Chlorine Effects of Heterocyclic Ring-Based Donor Polymer for Low-Cost and High-Performance Nonfullerene Polymer Solar Cells

The industrialization of polymer solar cells (PSCs) requires high-performance devices with high efficiencies and stabilities. Although high-performance PSCs are achieved via outstanding research into their component materials and device structures, several challenges still need to be overcome, including the synthetic complexity (SC) of producing the active material. In this study, donor polymers based on two heterocyclic rings and simple donor-acceptor structures are designed to obtain a low-cost material for PSCs.
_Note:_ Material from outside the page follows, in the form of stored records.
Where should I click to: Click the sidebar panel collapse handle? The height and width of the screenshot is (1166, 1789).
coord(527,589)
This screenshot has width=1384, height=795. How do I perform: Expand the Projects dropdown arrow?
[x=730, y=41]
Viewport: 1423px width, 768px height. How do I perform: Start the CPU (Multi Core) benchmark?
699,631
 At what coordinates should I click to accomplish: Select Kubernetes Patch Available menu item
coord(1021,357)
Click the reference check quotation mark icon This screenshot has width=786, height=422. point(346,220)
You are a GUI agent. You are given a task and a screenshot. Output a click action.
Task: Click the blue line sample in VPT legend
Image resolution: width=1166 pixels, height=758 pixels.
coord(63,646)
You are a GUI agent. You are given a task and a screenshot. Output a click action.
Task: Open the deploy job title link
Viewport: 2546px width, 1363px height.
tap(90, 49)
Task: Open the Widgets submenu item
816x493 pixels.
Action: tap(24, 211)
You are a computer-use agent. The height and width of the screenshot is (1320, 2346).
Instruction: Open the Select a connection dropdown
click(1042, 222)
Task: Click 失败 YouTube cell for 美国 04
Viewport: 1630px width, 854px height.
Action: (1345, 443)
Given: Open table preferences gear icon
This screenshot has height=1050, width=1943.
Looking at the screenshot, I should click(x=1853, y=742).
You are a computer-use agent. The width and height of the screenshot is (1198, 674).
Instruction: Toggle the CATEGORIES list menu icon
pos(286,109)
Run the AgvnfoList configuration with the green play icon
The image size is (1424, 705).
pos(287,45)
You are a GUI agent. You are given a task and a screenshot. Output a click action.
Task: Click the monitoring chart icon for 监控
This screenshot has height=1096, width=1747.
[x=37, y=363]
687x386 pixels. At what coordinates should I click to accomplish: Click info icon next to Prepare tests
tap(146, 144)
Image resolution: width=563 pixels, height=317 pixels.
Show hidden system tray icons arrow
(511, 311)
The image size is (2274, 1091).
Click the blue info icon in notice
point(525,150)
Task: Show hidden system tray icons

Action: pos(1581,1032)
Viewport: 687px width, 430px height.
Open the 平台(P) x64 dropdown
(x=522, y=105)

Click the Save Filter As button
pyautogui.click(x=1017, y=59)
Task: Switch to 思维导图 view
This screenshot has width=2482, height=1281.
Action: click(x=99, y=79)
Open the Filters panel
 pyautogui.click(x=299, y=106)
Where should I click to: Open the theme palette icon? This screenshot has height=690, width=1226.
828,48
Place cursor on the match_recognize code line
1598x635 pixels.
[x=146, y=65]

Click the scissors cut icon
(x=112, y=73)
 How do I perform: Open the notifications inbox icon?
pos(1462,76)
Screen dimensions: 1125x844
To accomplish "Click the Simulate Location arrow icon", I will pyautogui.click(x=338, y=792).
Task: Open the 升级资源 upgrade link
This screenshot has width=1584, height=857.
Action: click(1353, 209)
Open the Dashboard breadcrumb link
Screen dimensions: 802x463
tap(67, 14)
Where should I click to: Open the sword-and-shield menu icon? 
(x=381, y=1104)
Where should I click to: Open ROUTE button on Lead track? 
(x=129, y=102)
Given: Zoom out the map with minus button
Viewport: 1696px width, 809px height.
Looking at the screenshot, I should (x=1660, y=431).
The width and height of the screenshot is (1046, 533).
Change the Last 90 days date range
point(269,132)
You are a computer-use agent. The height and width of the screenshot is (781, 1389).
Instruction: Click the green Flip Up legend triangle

An inexpensive and high-performance donor polymer P(Cl) is realized by the introduction of a chlorine-atom substitution. P(Cl), which has lower SC than commercial donor polymers, has many advantages, such as high overall yield, low number of synthetic steps, and inexpensive raw materials. Moreover, fabricated P(Cl)-based PSCs exhibit a high power-conversion efficiency (PCE) of 12.14%. Through the shelf protocol of the international summit on organic photovoltaics stability in dark testing-1 (ISOS-D-1) measurements, superior long-term stability is demonstrated for P(Cl)-based devices both without and with encapsulation; their PCEs are maintained at 91% and 100% of the initial values for up to 2002 and 2858 h, respectively, under ambient conditions. Therefore, P(Cl) is a promising donor polymer for commercial PSC applications.